La niñera y el papá alfa romance Capítulo 39

Edrick

Estar cerca de Moana, especialmente cuando estaba tan borracho como aquella noche, hacía casi imposible resistirse a ella. ¿Por qué me sentía tan atraído por esta niñera humana? Era como si me hubiera hechizado aquella noche, y durante unos breves instantes, mientras nuestras lenguas exploraban la boca del otro y nuestros cuerpos se apretaban el uno contra el otro, juré que era capaz de percibir el más leve aroma... El mismo aroma que percibí la noche que jugamos al juego del laberinto.

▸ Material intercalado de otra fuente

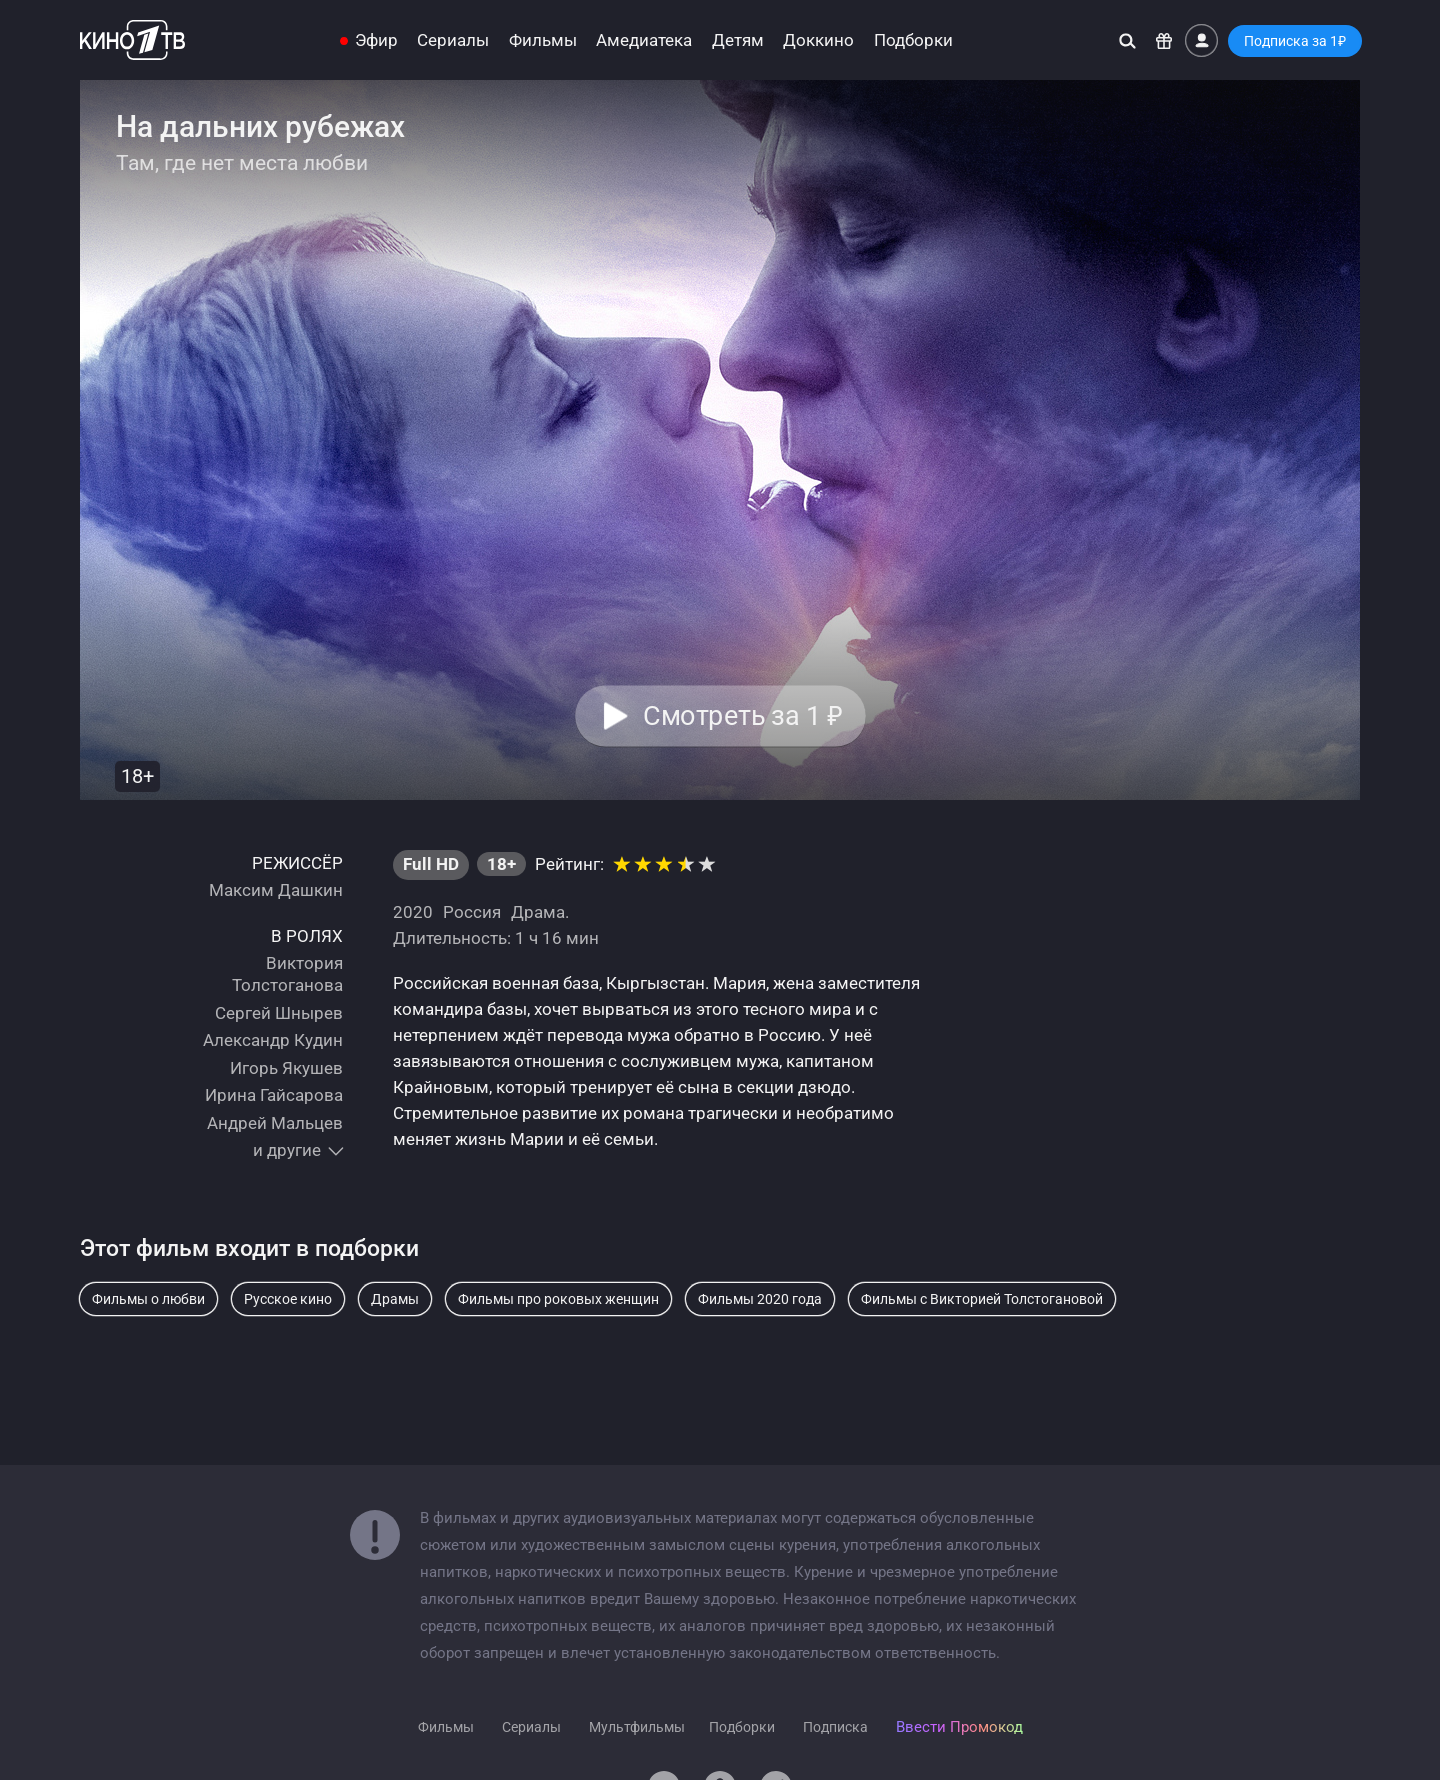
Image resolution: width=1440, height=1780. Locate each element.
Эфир (376, 40)
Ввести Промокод (959, 1727)
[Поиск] (1127, 40)
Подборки (913, 40)
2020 (413, 912)
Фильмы (543, 40)
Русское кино (288, 1299)
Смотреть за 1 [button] (742, 716)
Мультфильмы (637, 1727)
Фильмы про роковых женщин (558, 1299)
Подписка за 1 (1295, 41)
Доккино (818, 40)
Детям (738, 40)
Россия (472, 912)
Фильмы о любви (148, 1299)
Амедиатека (644, 40)
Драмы (395, 1299)
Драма (538, 912)
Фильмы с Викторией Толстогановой (982, 1299)
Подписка (835, 1727)
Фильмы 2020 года (760, 1299)
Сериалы (453, 40)
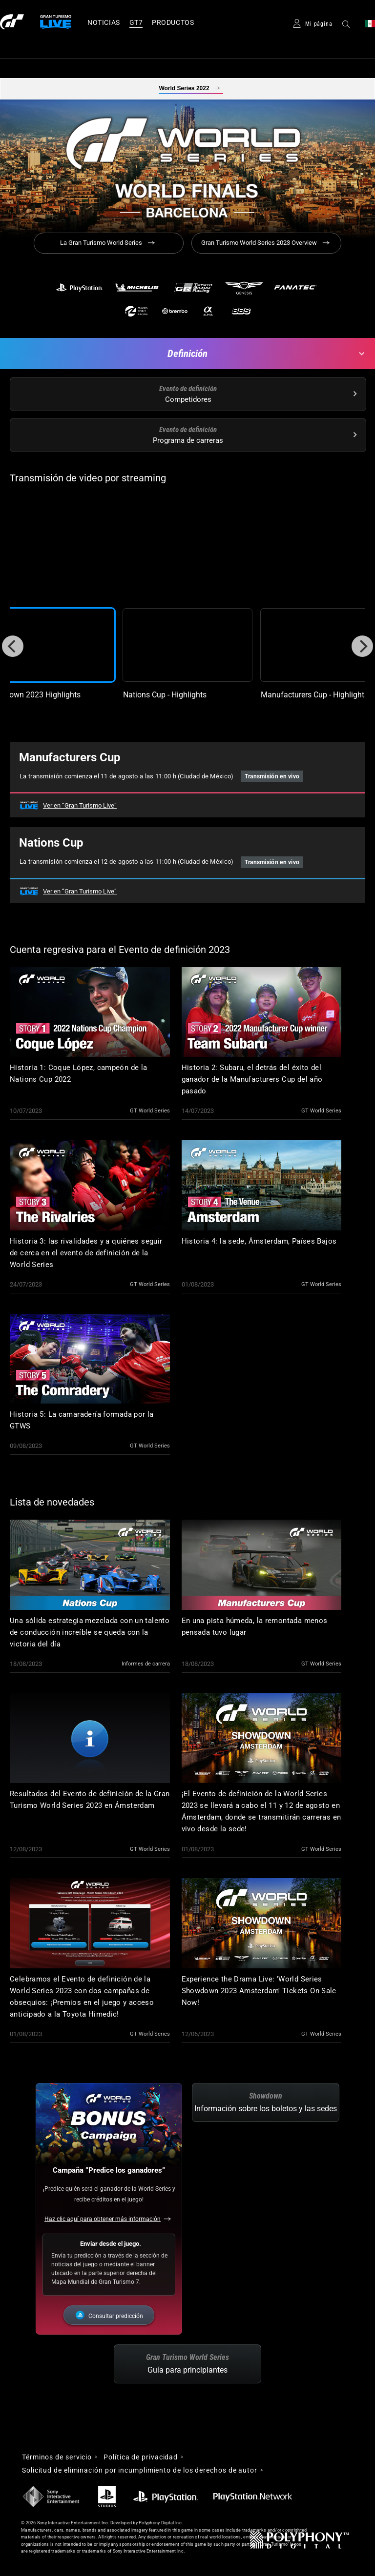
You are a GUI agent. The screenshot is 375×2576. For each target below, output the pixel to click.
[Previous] (12, 646)
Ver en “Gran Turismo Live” (80, 805)
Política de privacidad (141, 2457)
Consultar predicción (115, 2316)
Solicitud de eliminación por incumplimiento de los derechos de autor (139, 2470)
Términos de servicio (57, 2457)
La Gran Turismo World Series (101, 242)
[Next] (362, 646)
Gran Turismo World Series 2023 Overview (259, 242)
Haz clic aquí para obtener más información (102, 2219)
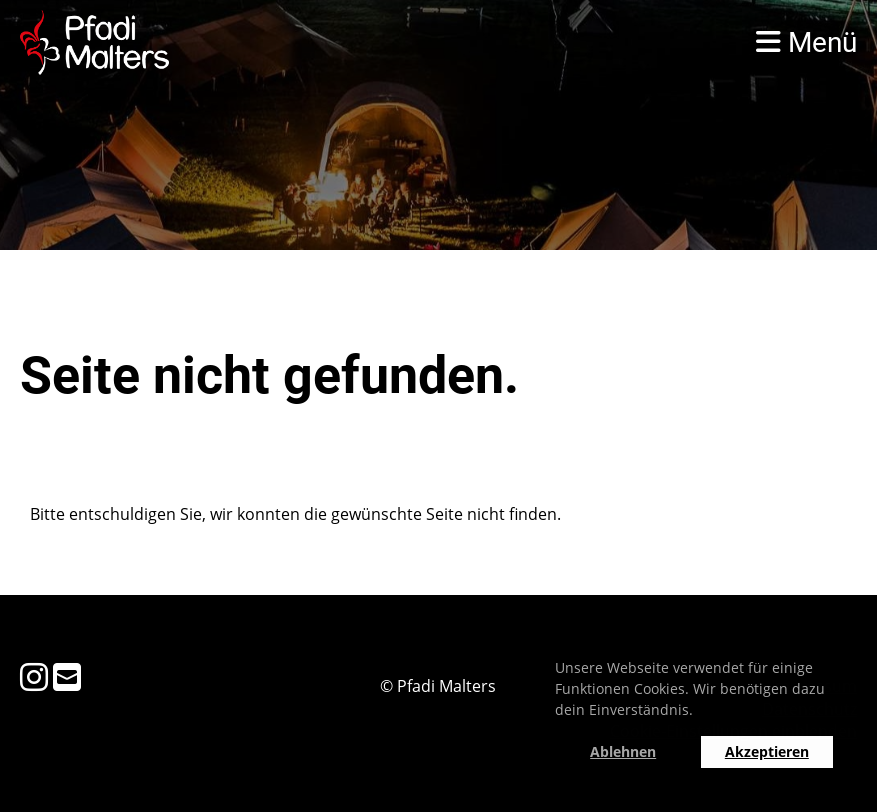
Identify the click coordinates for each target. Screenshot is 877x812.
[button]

Pero tan rápido como empezó, se acabó. Llamaron a la puerta y a continuación se oyó la voz temblorosa y asustada de mi hija. Cuando Moana abrió la puerta, la carita de Ella estaba bañada en lágrimas. Ver esas lágrimas me hizo recuperar la sobriedad y darme cuenta de que estaba poniendo a mi hija en peligro al ser tan tonto e implicarme tanto emocionalmente con la niñera.

Mientras estaba en medio de la oscura habitación de Moana y la veía desaparecer con Ella, empecé a darme cuenta de que tenía que hacer lo correcto.

Esa noche apenas dormí.

Con el tiempo, los efectos del alcohol desaparecieron. Para cuando empezó a salir el sol, me sentía casi sobrio; después de una ducha caliente y varias tazas de café, al menos había cierta apariencia de normalidad en mi cuerpo. Aunque hubiera sido preferible caer bajo el hechizo del sueño en presencia de Moana, sabía que no podía seguir haciéndolo. Ya me estaba encariñando demasiado, y ya me había jurado a mí mismo después de que naciera Ella que nunca amaría a nadie excepto a mi hija.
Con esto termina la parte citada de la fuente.